Many chief ministers and ministers appoint MLAs as secretaries. As this is violative of the constitution, 21 Delhi MLAs appointed in this manner have been issued notices by the Election Commission
By Devender Singh Aswal
Parliament, in exercise of its constituent power and responding to public demand, put a ceiling on the size of the council of ministers. It amended Articles 75 and 164 and inserted a new sub-clause (1A) to each article vide the 91st Constitution (Amendment) Act in 2003. This ordains that the total number of ministers shall not be more than 15 percent of the total number of a particular legislature.
The proviso to sub clause 1A of Article 164 further provides that the number of ministers, including the chief minister, in a state shall not be less than 12, thus taking care of the states with MLAs less than 100. But, politics, perhaps the most ingenious calling, always finds new ways and means to circumvent the law so as to further parochial politics. Many chief ministers, unable to induct more legislators in the council of ministers due to constitutional constraints, appoint their MLAs as parliamentary secretaries in order to assist them or the ministers, ostensibly, in the discharge of their legislative functions.
A parliamentary secretary is neither a minister nor does he remain an uncompromisingly ferocious legislative watchdog once he is offered luring crumbs of power or the largesse of the executive. He cannot be privy to cabinet discussions; in the absence of that, he is bound to remain an errand boy of the chief minister or the minister concerned.
Before a minister enters office, the president, in the case of the Union and the governor, in the case of a state, administers to him the oaths of (a) office and (b) secrecy according to the form set out for the purpose in the Third Schedule of the constitution. A minister is sworn not to communicate or reveal directly or indirectly to any person or persons any matter which is brought for his consideration. In this regard, a parliamentary secretary is not a constitutional functionary and therefore, cannot be privy to any discussions in the cabinet. Nor is he responsible to the legislature as members of the council of ministers are.
The office of a minister is not an office of profit in view of the express constitutional provisions, whereas a member incurs disqualification if he holds an office of profit under the government, be it the Union or the state. In case a question of such disqualification arises, the president in the case of an MP and the governor in case of an MLA can declare it so after obtaining the opinion of the Election Commission (EC). If it is established that the legislator was occupying an office under the government and the office was an office of profit, i.e., capable of giving pecuniary gain or material benefit regardless of the quantum of gain, the membership is liable to disqualification, unless specifically protected by the Parliament (Prevention of Disqualification) Acts granting exemptions to certain offices.
OFFICE OF PROFIT
Besides, by way of a writ petition, a member can be disqualified by the court as happened in the case of Jaya Bachchan and Shibu Soren who were disqualified for holding office of profit under the state governments of UP and Jharkhand, respectively.
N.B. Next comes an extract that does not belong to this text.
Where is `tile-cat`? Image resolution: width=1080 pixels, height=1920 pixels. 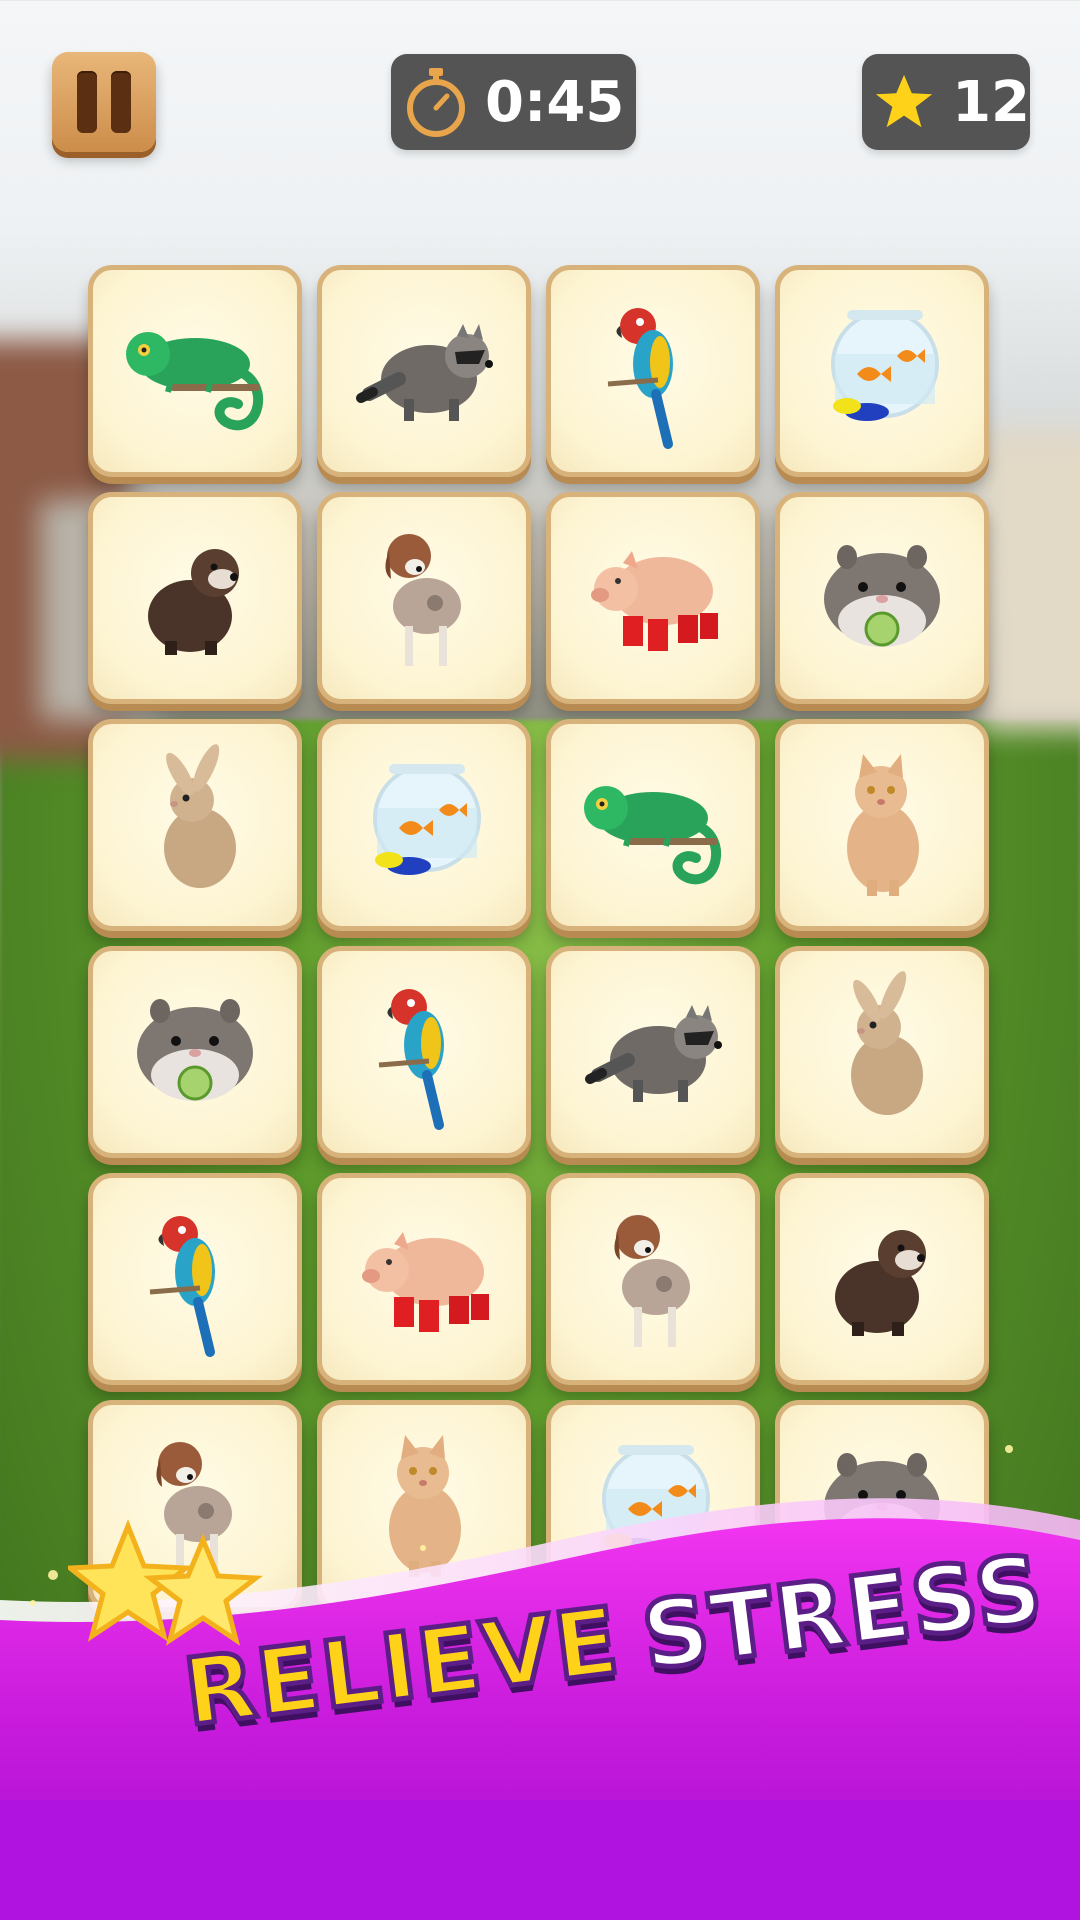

Sonia Gandhi re-signed from the 14th Lok Sabha as her membership was under challenge.
The Kolkata High Court only last year struck down the appointment of 24 parliamentary secretaries by the West Bengal government. The message was loud and clear—the ceiling imposed by the constitution with respect to the size of the council of ministers cannot be exceeded by way of appointment of parliamentary secretaries.
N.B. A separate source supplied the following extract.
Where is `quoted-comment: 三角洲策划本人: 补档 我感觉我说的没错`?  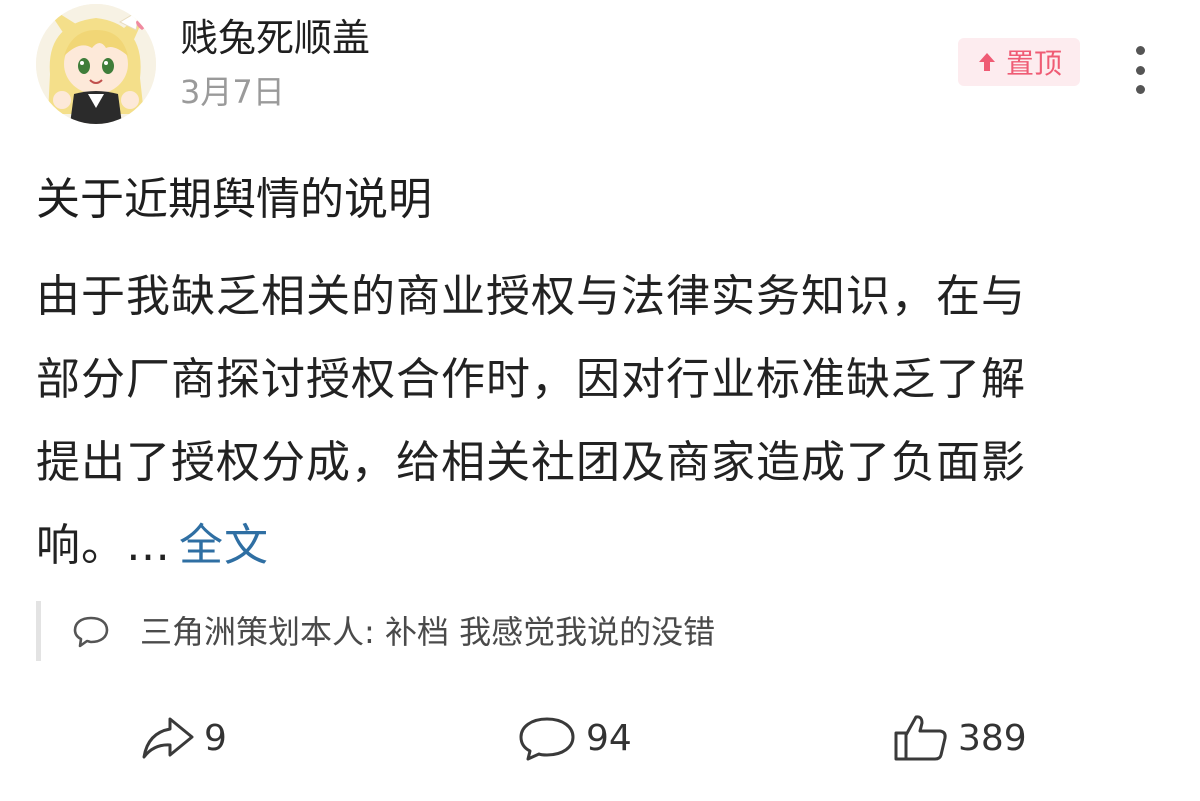
quoted-comment: 三角洲策划本人: 补档 我感觉我说的没错 is located at coordinates (394, 632).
The sword of Damocles also hangs over 21 MLAs of the Delhi Legislative Assembly who were appointed as parliamentary secretaries by the Kejriwal government. The EC, based on a petition filed last year, had issued notices to all 21 asking them to explain not later than April 11, the validity of their appointment.
The matter is under consideration of the EC. But the situation is grave, as in view of the clear constitutional provisions and judgments of the Supreme Court, the advice of the EC and the decision of the lieutenant-governor are bound to be on obvious lines. The plea that parliamentary secretaries assist ministers in legislative work is a specious argument. It is also in direct conflict with the principle of separation of powers and violative of the constitutional restraint on legislators not to accept any office of profit under the government.
MLAs, being legislators and entrusted by the constitution to secure accountability of the executive to legislature and mount effective and unremitting legislative oversight over the executive, cannot be subordinate to ministers or act as their chaperones or errand boys. Legislators are parliamentary watchdogs and any attempt to make them subservient to the executive must be opposed tooth and nail. What is explicitly prohibited by the constitution cannot be circumvented indirectly by the executive.
In the words of Ronald Dworkin, one of the leading jurist and political philosopher of modern times, “legislatures must be free to make policy, which is a utilitarian calculation of the greatest good for the greatest possible number”. Where any authority infringes the constitution or resorts to extra-constitutional measures to strangulate its soul, it is incumbent upon constitutional institutions to discharge their functions, issue appropriate orders and uphold the statute.